Becoming a Clinical Social Worker
An individual who wants a career as a social worker but wants to broaden his or her horizon to cover a wide range of clients in various settings often researches what it takes to become a clinical social worker. Unlike regular social workers who can begin working after earning a bachelor’s degree, clinical social workers are required to complete much more education and training. A positive result of this additional training is also higher wages and more challenging work. Here is an overview of clinical social workers and their career potentials.
What is a Clinical Social Worker?
Also referred to as licensed clinical social workers, clinical social workers are trained and licensed social workers who diagnose and treat behavioral, mental and emotional disorders. Their work is not limited to just treating individuals because they typically work now just with individuals but also with couples therapy, family therapy and even with large groups. Their work involves helping their clients develop methods or patterns to deal with less-than-desirable circumstances and change certain behaviors.
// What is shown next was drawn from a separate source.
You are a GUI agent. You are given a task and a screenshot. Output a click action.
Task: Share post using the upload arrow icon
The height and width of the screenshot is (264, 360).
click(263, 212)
They also provide psychotherapy services to clients. Clinical social workers may collaborate with physicians and other medical personnel in developing a treatment plan or may refer the client to other medical professionals or support groups. The clinical social worker’s day involves an extensive amount of paperwork.
How to Become a Clinical Social Worker?
To become a clinical social worker, a candidate must complete many years of education followed with training. Unlike regular social workers who only need bachelor’s degrees, clinical social workers are required to have a master’s degree in social work, which usually takes an additional two years beyond the bachelor’s degree program. Master’s degree students have the option to choose their area of specialization. Clinical social worker students complete coursework and a supervised internship or practicum.
Even after earning a master’s degree, the social worker cannot work as a clinical social worker until he or she has obtained at least two years of experience working in a supervised capacity. Candidates who have earned the master’s degree but not yet completed the two years of supervised training are referred to as master’s social workers. Clinical social workers are required to be licensed in all the states. In order to be eligible for licensure, the candidate must earn the master’s degree, complete the two years of training and pass a clinical examination.
Clinical social workers are very much in demand and are professions with very good job growth as reported by the U.S. Bureau of Labor Statistics (BLS). These medical professionals should see a growth of 20% during the 2016-2026 decade. More than 35,000 new clinical social worker jobs should be created by 2026.
Clinical social workers earn wages that ranged from $42,510 to $67,850 as of May 2017. The average annual and hourly wage for clinical social workers was $54,870 and $27.31, respectively. U.S. News & World Report ranks clinical social worker No. 11 among the best social service jobs and No. 83 among 100 best jobs. With their extensive training and experience, clinical social workers may work in any number of medical facilities.
Related Resource: Top 10 Affordable Master of Social Work Online (MSW) Degrees
Whether a clinical social worker is assessing an adult cancer patient’s progress, trying to improve the well-being of a sick child or helping an elderly person find home health care, they’re showing empathy in important areas of their lives and playing an important role in society. The choice to become a clinical social worker can prove to be a rewarding and extremely satisfying decision.